17 April 2018
During a routine inspection
During this inspection we checked that the provider was meeting the legal requirements of the regulations they had breached. You can read the report from our last comprehensive inspections, by selecting the 'All reports' link for Bridgemead, on our website at www.cqc.org.uk
Bridgemead is a ‘care home’. People in care homes receive accommodation and nursing or personal care as single package under one contractual agreement. CQC regulates both the premises and the care provided, and both were looked at during this inspection. Bridgemead can provide care and nursing support for up to 32 older people, some whom are living with dementia. At the time of our inspection there were 31 people living at the service.
The service provides accommodation in purpose built premises. The building had a unique and interesting design. A large communal dining and seated area was available to people with big windows, a conservatory and rooftop garden. People enjoyed the location of the service and the views to the river. People told us how the light, space and scenery from the building enhanced their well-being.
There was a registered manager in post. A registered manager is a person who has registered with the Care Quality Commission to manage the service. Like registered providers, they are ‘registered persons’. Registered persons have legal responsibility for meeting the requirements in the Health and Social Care Act 2008 and associated Regulations about how the service is run.
At this inspection we found that the service had made improvements. The previous breaches in regulations had been met. Recruitment checks were in place which ensured the provider’s recruitment policy was followed. People’s care plans had been enriched. Care plans contained details around people’s preferences, backgrounds and routines. Where people had specific needs care plans were in place to support these. Supervision and training to support staff in their roles was up to date and occurring regularly. Quality assurance systems were now in place but needed further development in the details provided in order to drive quality improvement. This had already been identified by the provider.
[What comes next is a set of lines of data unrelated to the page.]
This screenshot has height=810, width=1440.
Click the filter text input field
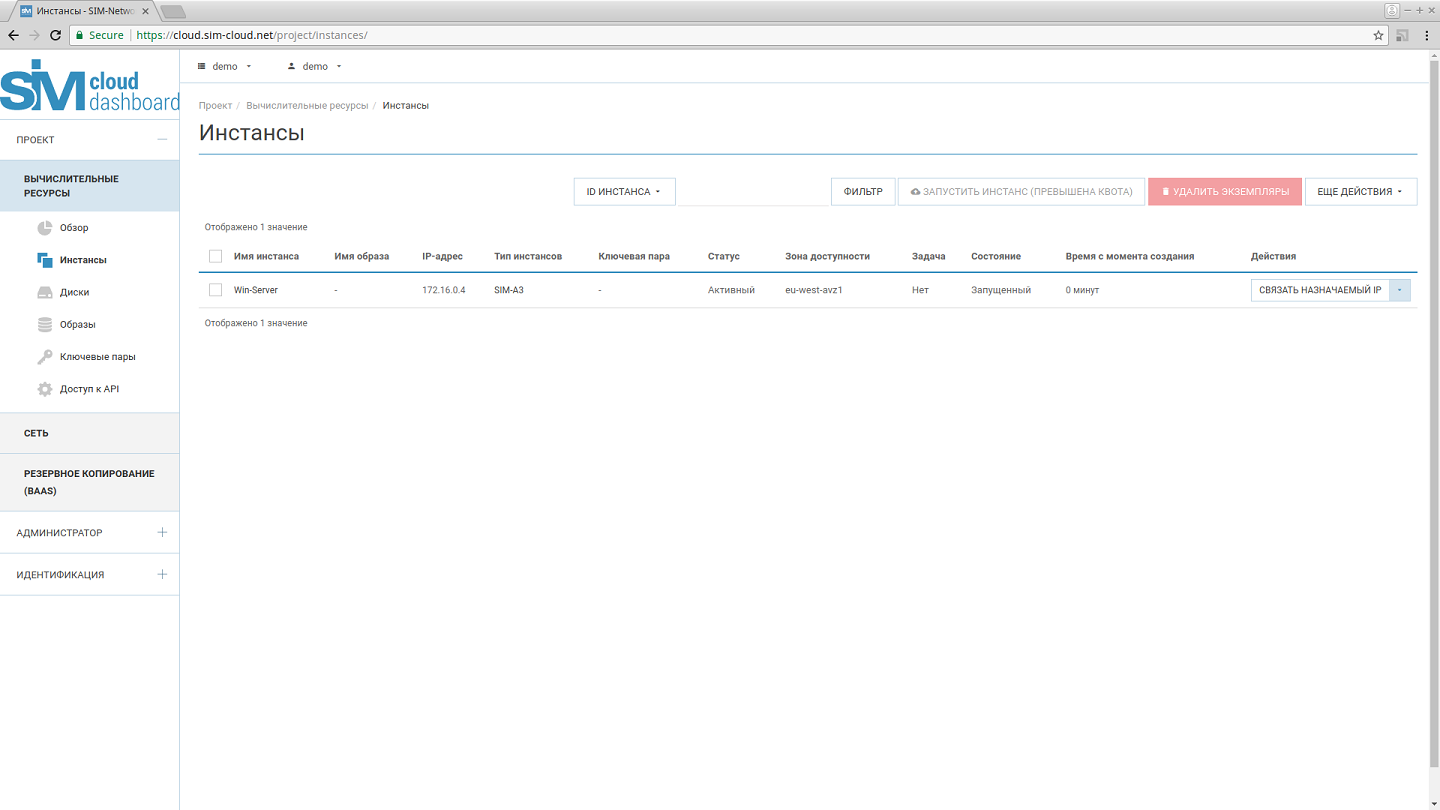click(x=752, y=192)
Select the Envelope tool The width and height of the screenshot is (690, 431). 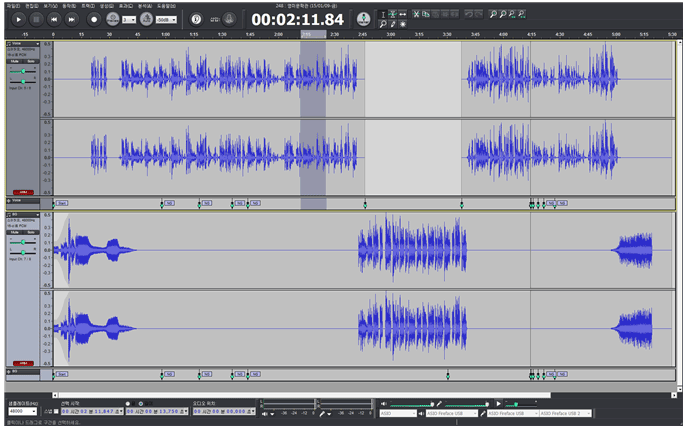(393, 14)
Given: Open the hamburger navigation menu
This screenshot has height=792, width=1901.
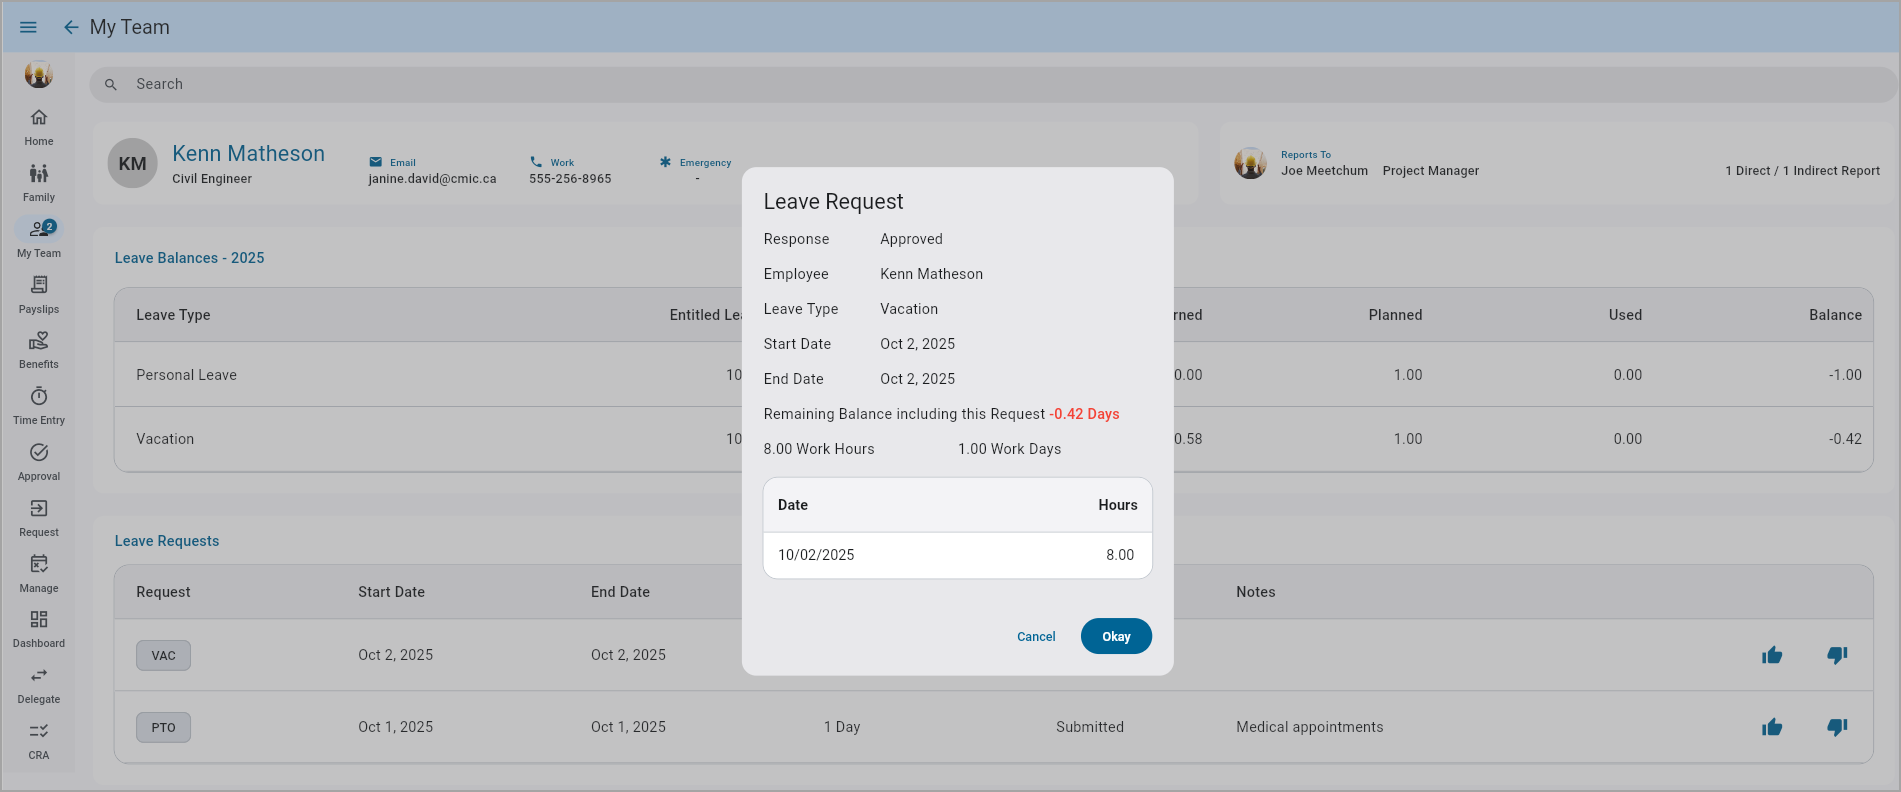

We received mixed feedback about the staffing levels at the service. People said sometimes they had to wait for staff to be available. We made a recommendation in regards to recording best interest decisions in accordance with the Mental Capacity Act Code of Practice.
People said they could retain their independence by moving around the service, helping themselves to drinks and snacks and coming and going as they pleased. However, a few people commented that their independence could be further promoted by the service. Details about people’s end of life wishes were limited in care records. Care records had been reviewed monthly.
Staff had developed good relationships with people. People told us that staff were kind, caring and polite. People’s privacy and choices were respected by staff. Visiting was unrestricted. Friends and family were welcomed at the service. There were different areas for people to spend time with their loved ones in private and communal areas.
People spoke positively about the range of activities facilitated by the service and the regular outings available to them. The service had a Christian ethos, but people from any faith group were welcomed. The service had links with local religious establishments, a weekly service and a daily ‘quiet time’ where prayers and hymns were observed. ‘Friends of Bridgemead’ arranged social events and fundraising activities. Coffee mornings were held with the manager and people said they could express their views and opinions.
The food provided by the service was spoken highly of. Mealtimes were relaxed and sociable. People had individual choices about where they ate their meal, the portion size and how their meal was served. The building and environment was clean and well maintained. Regular health and safety and fire checks were undertaken.
Staff, people and relatives spoke positively about the registered manager. The registered manager was approachable and responded to feedback. Systems were in place to communicate effectively. For example, through staff handovers and newsletters to people. Feedback was sought through meetings and questionnaires. Actions were taken in response to suggestions made.